Illustration of the rich man and the poor man Lazarus indirectly
hints that the materially rich would go to hell and the poor ones to heaven. If
one reads between the lines, one can discern that this illustration is a later
adoption intended to exploit the rich using the poor as a means.
I have friends who are extremely rich (net-worth in billions) and
also who are materially very poor, and have found both are living in hell
because of their attitude. The excess the rich have prevents them from enjoying
it (and even the affluent find a huge gap between income and desires, hence
find themselves often in conflict and competition) and whereas the deprived
compare themselves with the haves which prevents them also from enjoying their
lives.
Jesus would not provide an illustration that undermines his own
most favored statement: “Happy are those
poor in spirit because Kingdom of heavens belongs to them” (Mathew 5:3) and
his own explanation that heaven is the condition of one’s heart (Luke 17:21)
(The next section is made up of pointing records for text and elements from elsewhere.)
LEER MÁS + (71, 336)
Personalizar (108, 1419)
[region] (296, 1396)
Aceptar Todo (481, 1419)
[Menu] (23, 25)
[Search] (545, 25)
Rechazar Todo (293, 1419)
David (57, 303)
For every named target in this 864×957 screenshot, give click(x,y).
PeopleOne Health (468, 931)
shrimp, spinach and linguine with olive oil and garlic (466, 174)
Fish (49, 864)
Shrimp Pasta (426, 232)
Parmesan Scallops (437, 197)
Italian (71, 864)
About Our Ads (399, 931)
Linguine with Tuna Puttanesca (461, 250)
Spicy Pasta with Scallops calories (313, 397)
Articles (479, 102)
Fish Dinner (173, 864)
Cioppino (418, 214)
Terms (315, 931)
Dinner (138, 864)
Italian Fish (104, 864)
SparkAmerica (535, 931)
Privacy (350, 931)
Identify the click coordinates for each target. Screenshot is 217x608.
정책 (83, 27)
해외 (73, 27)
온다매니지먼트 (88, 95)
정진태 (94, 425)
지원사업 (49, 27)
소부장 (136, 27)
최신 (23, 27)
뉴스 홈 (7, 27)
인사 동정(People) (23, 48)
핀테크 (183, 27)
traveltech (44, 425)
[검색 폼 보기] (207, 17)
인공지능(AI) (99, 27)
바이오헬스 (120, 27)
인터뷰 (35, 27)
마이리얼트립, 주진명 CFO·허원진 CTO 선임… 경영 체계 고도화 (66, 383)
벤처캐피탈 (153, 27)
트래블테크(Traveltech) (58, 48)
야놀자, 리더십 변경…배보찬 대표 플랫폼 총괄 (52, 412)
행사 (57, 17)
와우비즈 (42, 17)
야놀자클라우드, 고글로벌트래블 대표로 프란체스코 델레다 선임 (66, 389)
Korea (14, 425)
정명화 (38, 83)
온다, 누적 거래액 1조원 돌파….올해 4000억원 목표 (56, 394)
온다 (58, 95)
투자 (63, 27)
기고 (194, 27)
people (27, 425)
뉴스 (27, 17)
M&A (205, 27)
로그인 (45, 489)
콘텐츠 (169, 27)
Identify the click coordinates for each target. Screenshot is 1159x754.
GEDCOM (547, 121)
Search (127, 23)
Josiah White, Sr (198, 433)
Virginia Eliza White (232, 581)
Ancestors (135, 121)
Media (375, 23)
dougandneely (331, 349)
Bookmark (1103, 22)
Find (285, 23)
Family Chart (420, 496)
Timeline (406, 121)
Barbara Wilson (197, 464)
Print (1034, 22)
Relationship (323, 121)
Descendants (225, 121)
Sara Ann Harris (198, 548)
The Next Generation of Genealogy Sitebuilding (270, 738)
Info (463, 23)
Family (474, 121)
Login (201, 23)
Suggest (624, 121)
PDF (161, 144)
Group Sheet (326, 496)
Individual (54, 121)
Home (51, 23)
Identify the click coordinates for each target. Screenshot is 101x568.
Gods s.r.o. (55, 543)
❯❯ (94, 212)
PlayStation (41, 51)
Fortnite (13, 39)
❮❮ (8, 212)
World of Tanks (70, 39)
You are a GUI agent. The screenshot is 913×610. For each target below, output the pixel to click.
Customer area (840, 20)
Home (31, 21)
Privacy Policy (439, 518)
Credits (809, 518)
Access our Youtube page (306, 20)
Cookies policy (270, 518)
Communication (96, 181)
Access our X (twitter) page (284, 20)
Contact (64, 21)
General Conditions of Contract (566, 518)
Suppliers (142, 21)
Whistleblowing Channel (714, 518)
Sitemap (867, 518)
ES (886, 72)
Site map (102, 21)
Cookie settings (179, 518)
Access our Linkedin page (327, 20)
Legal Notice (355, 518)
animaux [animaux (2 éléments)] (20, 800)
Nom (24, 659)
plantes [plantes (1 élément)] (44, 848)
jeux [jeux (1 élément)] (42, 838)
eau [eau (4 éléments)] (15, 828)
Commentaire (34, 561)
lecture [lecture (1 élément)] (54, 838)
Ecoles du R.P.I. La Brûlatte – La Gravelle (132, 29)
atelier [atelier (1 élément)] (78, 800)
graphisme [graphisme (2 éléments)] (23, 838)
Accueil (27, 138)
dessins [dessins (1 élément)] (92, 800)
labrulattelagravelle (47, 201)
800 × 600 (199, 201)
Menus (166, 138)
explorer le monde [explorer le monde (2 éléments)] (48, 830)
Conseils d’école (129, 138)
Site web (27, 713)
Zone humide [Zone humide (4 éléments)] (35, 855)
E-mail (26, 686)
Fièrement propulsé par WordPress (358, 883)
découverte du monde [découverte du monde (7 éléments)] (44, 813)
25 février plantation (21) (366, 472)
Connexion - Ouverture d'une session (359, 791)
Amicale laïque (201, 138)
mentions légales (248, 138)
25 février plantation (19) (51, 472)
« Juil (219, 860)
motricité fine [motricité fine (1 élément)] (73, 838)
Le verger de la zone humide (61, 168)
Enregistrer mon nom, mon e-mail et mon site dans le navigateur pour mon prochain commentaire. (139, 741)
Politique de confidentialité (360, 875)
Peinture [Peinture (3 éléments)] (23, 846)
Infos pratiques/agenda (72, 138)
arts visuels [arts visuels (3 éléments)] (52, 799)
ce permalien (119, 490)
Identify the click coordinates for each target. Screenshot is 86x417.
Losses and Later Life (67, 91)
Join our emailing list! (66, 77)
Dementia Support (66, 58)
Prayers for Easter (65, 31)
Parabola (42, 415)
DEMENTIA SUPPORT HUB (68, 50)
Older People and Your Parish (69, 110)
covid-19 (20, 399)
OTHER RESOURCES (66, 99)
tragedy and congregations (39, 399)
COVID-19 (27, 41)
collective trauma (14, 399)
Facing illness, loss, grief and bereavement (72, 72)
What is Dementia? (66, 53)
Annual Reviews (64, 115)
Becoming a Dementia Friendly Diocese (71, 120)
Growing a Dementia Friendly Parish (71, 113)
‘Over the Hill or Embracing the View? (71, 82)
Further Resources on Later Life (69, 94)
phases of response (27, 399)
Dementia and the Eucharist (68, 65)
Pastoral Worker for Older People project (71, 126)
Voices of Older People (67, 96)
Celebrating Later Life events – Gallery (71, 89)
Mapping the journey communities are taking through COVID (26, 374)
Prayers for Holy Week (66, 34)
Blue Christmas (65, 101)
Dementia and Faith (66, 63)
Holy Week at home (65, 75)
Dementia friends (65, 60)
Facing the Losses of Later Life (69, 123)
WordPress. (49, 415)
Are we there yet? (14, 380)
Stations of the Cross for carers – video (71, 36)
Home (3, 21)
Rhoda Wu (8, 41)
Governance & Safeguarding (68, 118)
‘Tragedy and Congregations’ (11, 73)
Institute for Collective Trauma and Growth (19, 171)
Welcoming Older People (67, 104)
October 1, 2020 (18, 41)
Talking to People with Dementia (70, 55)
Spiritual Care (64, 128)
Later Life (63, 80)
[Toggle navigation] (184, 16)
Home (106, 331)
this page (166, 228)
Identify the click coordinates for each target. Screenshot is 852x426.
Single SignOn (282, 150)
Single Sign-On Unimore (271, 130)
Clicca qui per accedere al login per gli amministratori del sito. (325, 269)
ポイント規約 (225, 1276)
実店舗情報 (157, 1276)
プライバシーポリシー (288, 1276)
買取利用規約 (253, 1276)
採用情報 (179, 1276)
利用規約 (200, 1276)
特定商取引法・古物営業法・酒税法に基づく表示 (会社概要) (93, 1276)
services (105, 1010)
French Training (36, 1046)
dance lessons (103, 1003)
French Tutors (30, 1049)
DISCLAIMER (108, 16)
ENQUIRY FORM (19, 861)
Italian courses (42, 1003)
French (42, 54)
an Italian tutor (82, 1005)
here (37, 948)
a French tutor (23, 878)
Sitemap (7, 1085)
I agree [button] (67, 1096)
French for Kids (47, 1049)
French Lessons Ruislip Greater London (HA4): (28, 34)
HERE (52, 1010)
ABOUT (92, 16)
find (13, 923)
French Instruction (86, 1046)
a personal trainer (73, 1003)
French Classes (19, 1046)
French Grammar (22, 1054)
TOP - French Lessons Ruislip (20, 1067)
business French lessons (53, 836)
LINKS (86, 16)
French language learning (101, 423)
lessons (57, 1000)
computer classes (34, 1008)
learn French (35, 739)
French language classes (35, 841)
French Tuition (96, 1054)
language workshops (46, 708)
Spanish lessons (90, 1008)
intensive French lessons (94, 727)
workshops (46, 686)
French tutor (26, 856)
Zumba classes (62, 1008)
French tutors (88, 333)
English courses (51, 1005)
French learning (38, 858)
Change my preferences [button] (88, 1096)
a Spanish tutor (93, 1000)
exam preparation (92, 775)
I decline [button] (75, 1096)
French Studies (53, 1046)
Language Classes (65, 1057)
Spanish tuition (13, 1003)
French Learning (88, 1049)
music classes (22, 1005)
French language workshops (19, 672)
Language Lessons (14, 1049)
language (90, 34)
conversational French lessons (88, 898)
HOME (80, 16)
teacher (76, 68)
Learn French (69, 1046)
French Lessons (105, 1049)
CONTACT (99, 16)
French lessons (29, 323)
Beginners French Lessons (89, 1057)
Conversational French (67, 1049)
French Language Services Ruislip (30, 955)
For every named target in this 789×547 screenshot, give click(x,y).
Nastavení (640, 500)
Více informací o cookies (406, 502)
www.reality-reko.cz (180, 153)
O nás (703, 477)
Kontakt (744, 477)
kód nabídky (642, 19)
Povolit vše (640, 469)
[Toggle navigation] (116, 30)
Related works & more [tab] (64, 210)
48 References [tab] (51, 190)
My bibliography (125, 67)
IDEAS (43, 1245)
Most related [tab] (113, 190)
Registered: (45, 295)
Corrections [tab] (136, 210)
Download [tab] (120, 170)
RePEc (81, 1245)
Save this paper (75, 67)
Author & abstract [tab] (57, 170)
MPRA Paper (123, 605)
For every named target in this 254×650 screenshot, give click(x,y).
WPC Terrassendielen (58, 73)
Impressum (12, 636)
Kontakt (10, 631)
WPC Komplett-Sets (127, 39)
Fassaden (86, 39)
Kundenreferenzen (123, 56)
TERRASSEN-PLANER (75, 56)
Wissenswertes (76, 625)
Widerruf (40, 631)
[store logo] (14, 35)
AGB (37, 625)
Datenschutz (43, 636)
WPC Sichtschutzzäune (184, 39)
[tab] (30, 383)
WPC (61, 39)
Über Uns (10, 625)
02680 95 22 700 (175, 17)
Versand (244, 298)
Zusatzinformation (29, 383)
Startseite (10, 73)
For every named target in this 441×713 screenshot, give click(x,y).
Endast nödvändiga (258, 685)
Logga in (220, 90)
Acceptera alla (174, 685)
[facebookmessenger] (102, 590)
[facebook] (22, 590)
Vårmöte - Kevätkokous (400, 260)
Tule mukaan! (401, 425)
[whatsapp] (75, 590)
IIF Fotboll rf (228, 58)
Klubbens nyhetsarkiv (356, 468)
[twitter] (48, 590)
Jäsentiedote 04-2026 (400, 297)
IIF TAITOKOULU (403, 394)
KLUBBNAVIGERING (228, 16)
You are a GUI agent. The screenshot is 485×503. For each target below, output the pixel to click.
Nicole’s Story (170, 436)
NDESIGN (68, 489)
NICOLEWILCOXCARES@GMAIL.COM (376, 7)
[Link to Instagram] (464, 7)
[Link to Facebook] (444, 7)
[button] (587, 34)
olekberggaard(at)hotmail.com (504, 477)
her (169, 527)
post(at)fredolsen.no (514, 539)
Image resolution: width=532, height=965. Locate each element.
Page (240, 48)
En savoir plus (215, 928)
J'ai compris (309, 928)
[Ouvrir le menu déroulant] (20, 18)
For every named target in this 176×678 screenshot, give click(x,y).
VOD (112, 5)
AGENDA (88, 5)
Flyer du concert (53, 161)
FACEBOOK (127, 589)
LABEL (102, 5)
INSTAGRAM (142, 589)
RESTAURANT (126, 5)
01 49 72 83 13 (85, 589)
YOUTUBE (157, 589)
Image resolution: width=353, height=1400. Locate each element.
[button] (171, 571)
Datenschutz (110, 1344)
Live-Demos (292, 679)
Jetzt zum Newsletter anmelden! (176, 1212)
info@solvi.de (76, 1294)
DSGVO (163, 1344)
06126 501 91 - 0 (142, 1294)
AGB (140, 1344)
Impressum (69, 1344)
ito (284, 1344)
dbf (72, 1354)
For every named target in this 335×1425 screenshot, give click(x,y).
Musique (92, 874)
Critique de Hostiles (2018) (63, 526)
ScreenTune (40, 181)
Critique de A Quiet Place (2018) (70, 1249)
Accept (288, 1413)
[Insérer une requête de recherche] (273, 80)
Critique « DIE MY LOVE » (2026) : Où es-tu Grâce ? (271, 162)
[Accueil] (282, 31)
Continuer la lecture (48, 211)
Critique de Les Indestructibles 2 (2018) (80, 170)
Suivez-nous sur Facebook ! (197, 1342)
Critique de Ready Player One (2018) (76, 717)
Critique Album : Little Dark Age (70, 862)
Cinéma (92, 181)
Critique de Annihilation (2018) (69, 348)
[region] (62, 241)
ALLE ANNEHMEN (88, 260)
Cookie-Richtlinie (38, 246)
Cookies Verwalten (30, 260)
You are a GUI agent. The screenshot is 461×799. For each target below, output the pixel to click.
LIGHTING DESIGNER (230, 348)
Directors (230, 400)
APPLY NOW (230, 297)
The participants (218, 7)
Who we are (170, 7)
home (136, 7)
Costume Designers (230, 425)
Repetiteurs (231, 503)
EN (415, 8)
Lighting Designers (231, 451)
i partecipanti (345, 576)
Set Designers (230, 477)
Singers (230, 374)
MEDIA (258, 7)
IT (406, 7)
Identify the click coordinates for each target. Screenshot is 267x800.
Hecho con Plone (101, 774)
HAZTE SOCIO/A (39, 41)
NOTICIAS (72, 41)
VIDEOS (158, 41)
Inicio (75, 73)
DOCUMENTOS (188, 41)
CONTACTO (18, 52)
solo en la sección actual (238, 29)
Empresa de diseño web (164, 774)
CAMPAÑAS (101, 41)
Obviously he had in mind those who do not have the baggage of attachment and
sense of possession, those few people of simplicity that belong to both the
categories—the rich and the poor. Simplicity is the ultimate
sophistication, a stage where every possession serves a purpose living a life
that is deliberate and intentional (not one that someone else has scripted for
them) and wanting to feel more complete (not more objects of the world), at
ease. The simplicity arises when one understands the impermanent aspects of
life and seeks the knowledge of the permanent aspects of life. Then the void
one occasionally experiences would be found as an imaginary emptiness brought
about by not seeing one’s own fullness.